Cette mission des HES est une mission difficile car elle oblige à conjoindre les exigences de la pensée
dans les enseignements théoriques dispensés à l’école et les exigences de l’action auxquelles sont
préparés, dans une démarche réflexive, les étudiantes et étudiants sur le terrain. Or ces deux exigences
sont inévitablement en tension l’une par rapport à l’autre car elles sont de nature différente.
Les exigences de la pensée, scientifique en particulier, imposent une logique interne qui respecte le
principe de non contradiction. Cela a pour effet inévitable de produire des approches réductrices de la
réalité: la pureté théorique se paie en effet d’une obligation de découper la réalité du monde.

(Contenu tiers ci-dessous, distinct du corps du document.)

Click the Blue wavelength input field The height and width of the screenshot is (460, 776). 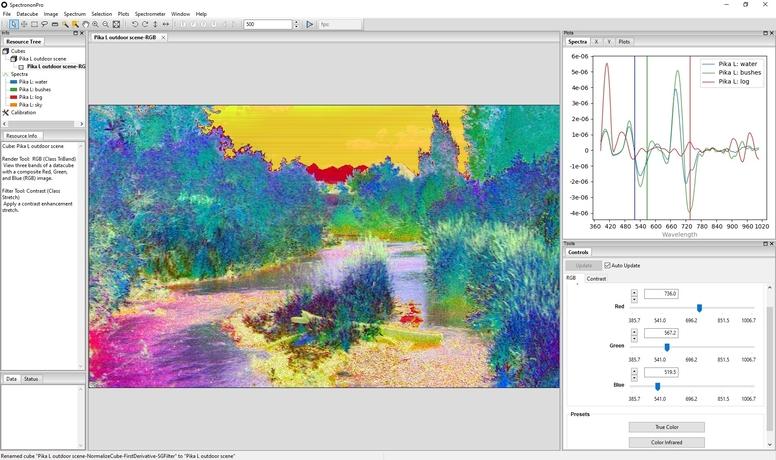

Les exigences de l’action imposent en revanche une adéquation entre les moyens et les fins. Cette
cohérence-là oblige l’acteur à aborder la réalité dans toutes ses manifestations polymorphes, à affronter
les dilemmes qui en découlent et les situations paradoxales dans lesquelles il doit décider et agir.
Ces deux catégories d’exigences ont leurs propres contraintes et tendent à entretenir entre les hautes
écoles et les lieux de pratique les tensions qui sont celles que l’on désigne derrière l’opposition entre
théorie et pratique. Ce sont des tensions fécondes et qui sont à travailler ensemble dans l’alternance
parce que c’est dans la réflexion sur l’écart entre les exigences de la pensée et celles de l’action, sur les
tensions entre les théories disponibles pour comprendre une réalité et les possibilités d’action, que se
forge le professionnel le plus compétent. Celles et ceux qui collent à la théorie et peinent à affronter les
exigences de l’action comme celles et ceux qui collent à la pratique et ne parviennent pas à construire
une pensée rigoureuse sont des professionnels chez qui il manque des compétences.
C’est donc ensemble qu’on parviendra à remplir notre mission de former des professionnels de niveau
HES qui offrent aux bénéficiaires de nos institutions, de nos hôpitaux et de nos services, les prestations
de haute qualité auxquelles ils ont droit. Je vous félicite donc, chers certifiés qui êtes nos collègues,
pour votre titre et pour votre contribution à la formation de nos étudiantes et de nos étudiants.